A B.C. Supreme Court judge has rejected the Haida Nation’s call to stop Husby Forest Products from logging four cedar-leading cutblocks at Collison Point/St’alaa Kun.
The Council of the Haida Nation had asked the court to stop the logging until the end of August, when another court hearing will look at whether Husby should have received cutting permits to log the areas in the first place.
In a decision issued July 5, Justice Gordon Weatherill agreed with a key argument raised by Husby — that the elected provincial government, not the courts, must be the one to enact a new policy capping the annual cedar harvest on Haida Gwaii.
“The courts have a supervisory role to play, and should be wary of usurping legislative and executive roles and effectively governing by interlocutory order,” Weatherill wrote, quoting an earlier B.C. Supreme Court decision involving the Snuneymuxw First Nation.
Weatherill also noted that the CHN knew for years about Husby’s Collison Point plans and knew since November that the province would approve them over the CHN’s objections, but only sought a court order to stop the cedar-heavy logging at Collison on May 28, having failed to negotiate a deal with either Husby or the province.
That counted against the CHN when Weatherill weighed what he found to be real and likely harms to Husby and to the Haida Nation should the logging stop or go ahead.
On balance, Weatherill found Husby would suffer the greater harm if the logging were stopped.
For five weeks, Husby had to lay off 21 mostly on-island workers while waiting for the court’s decision. It already lost two staff and one contractor who moved away from Haida Gwaii during a seven-week blockade at Collison Point in March and April.

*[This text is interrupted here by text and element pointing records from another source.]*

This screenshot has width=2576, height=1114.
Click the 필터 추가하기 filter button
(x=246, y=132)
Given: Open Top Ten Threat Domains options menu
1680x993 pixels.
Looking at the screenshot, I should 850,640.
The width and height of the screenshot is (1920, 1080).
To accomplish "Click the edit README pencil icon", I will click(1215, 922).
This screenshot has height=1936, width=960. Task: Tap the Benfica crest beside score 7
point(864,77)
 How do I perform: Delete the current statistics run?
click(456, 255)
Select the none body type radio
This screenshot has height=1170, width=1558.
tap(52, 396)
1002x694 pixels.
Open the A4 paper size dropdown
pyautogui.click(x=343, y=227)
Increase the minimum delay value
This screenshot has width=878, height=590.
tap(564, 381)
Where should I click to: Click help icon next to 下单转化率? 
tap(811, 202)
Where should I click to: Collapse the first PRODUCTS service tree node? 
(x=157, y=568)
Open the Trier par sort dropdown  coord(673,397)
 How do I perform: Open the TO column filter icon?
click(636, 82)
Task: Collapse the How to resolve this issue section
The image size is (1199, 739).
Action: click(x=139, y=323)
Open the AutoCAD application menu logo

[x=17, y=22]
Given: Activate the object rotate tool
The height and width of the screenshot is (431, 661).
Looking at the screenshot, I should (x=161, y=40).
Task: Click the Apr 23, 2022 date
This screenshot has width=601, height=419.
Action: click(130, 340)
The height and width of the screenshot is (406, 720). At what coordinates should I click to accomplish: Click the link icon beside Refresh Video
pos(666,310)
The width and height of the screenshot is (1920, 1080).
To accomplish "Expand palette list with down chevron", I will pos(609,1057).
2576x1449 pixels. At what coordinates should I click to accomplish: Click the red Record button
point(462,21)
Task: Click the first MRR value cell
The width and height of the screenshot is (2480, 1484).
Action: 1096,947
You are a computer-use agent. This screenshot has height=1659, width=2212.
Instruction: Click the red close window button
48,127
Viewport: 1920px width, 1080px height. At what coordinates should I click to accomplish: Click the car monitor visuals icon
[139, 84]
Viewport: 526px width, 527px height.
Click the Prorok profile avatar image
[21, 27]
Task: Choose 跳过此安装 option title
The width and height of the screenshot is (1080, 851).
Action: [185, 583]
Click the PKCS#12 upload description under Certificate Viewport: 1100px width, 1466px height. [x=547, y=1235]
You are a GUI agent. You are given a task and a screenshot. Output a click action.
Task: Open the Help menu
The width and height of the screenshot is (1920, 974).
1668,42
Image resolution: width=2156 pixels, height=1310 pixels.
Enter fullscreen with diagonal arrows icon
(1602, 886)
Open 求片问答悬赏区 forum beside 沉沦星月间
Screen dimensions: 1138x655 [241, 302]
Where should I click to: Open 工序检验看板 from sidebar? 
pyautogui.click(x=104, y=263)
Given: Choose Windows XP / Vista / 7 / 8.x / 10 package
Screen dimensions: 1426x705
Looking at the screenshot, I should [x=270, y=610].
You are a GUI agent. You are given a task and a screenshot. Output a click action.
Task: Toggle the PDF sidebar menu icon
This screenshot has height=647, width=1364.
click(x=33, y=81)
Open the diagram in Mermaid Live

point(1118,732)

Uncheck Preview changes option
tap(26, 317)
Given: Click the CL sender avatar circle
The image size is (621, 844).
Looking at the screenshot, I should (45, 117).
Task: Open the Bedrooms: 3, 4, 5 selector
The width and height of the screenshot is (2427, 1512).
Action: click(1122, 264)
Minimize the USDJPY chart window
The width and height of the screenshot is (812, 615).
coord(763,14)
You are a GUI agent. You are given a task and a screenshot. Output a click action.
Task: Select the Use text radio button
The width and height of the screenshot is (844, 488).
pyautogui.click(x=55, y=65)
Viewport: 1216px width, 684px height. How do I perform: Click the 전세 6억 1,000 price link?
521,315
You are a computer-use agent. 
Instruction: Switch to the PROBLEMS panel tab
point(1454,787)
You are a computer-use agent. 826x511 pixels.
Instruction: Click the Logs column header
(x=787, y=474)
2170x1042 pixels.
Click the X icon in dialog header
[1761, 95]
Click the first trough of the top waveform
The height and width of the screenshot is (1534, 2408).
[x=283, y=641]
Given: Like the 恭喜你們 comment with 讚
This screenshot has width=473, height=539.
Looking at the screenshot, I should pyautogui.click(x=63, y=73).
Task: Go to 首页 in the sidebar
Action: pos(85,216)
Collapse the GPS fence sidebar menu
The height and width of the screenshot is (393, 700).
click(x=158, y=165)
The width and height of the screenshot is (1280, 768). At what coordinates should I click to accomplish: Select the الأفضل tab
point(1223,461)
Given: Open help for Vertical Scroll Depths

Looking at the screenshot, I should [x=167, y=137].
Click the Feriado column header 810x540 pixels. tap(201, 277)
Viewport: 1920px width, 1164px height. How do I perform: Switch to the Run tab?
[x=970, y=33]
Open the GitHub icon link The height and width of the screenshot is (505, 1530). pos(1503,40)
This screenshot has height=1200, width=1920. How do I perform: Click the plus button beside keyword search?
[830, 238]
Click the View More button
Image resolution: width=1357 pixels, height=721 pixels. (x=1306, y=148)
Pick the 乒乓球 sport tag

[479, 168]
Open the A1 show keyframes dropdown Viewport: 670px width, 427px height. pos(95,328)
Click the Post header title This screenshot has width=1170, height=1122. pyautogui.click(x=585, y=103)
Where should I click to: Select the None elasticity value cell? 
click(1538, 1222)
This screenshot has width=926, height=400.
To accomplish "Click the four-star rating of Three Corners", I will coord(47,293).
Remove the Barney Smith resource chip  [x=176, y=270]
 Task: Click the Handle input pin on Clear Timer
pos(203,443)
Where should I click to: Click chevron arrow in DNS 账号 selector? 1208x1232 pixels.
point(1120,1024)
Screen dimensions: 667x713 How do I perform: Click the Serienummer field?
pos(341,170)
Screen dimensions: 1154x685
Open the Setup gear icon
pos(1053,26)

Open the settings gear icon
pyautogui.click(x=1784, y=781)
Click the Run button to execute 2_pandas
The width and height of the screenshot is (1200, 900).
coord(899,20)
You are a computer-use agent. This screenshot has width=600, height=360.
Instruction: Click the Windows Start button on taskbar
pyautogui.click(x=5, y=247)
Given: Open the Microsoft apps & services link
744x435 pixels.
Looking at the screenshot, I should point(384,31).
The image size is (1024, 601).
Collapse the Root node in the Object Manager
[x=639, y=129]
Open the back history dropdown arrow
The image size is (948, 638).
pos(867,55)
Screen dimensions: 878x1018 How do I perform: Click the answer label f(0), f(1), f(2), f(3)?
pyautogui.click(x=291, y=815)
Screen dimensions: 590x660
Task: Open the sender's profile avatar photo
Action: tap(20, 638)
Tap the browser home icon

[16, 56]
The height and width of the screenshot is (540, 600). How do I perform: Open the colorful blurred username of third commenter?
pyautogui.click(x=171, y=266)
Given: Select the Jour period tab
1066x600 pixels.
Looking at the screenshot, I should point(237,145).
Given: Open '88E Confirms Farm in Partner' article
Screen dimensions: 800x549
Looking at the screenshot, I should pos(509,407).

Husby has also spent $1.1 million to prepare the contested cutblocks at Collison Point, and says it will lose customers if it does not follow through.
On the other hand, Weatherill said there is no evidence that logging the four particular cutblocks at Collison Point will have any meaningful impact on the Haida Nation’s rights or title.
With about 36,000 m3 of timber, the four cutblocks and one more already logged at Collison make up just a quarter of one per cent of the timber-harvesting area on Haida Gwaii. Although it may not be popular, the district forestry manager has also noted that the Haida can harvest cedar for cultural use in any of the protected areas on Haida Gwaii, including Gwaii Haanas and cedar stewardship areas.
However, Weatherill did find convincing evidence that overall, cedar is being logged at an unsustainable rate on the islands.
In October, B.C.’s Chief Forester said cedar logging on Haida Gwaii has exceeded a 2012 guideline that in the timber-supply area, no more than 38 per cent of the annual harvest should be cedar — a portion that currently works out to a cedar cap of 195,000 m3 a year. According to evidence presented by the CHN, at current rates there will be no commercially available mature and old-growth cedar left on Haida Gwaii in about 20 years, or around 2038.
Finally, in his decision Weatherill found that allowing Husby to go ahead and harvest the cedar at Collison Point when there is no B.C./CHN consensus and strong opposition from the Haida Nation “cannot help but harm the reconciliation process.”
Husby Forest Products could not be reached for comment about the decision, but judging by a statement posted on the Haida Nation website, that last harm has already started.
“This ruling seriously undermines the Kunst’aa Guu — Kunst’aayah Reconciliation Protocol Agreement and again brings into question the Province of B.C.’s commitment to it,” said Haida Nation President kil tlaats ‘gaa/Peter Lantin.
“We are seriously reconsidering our participation in these processes. This is another case of the off-island economic interests running over sustainability and it’s unacceptable.”
The CHN said it will discuss next steps regarding the logging at Collison Point with Haida citizens at a special session in Old Massett this week.
Meanwhile, provincial officials are investigating separate allegations by the CHN that Husby illegally logged monumental cedar trees at Collison Point, in violation of the Haida Gwaii land-use order.
A new timber-supply review for the whole of Haida Gwaii is also expected later this summer. Fast-tracked out of concern about the over-harvesting of cedar, it is meant to provide planners with better data for setting a sustainable limit on timber harvesting.
Husby expects to complete its Collison Point operation in 2019, and then move on to the Sewell area.
Correction: The CHN expects that if current rates of cedar harvest continue, there will be no commercially available mature and old-growth cedar left on Haida Gwaii in about 20 years, or around 2038. An earlier version mistook the year as 2023, and did not explain that it was a two-decade timeline. We regret the error.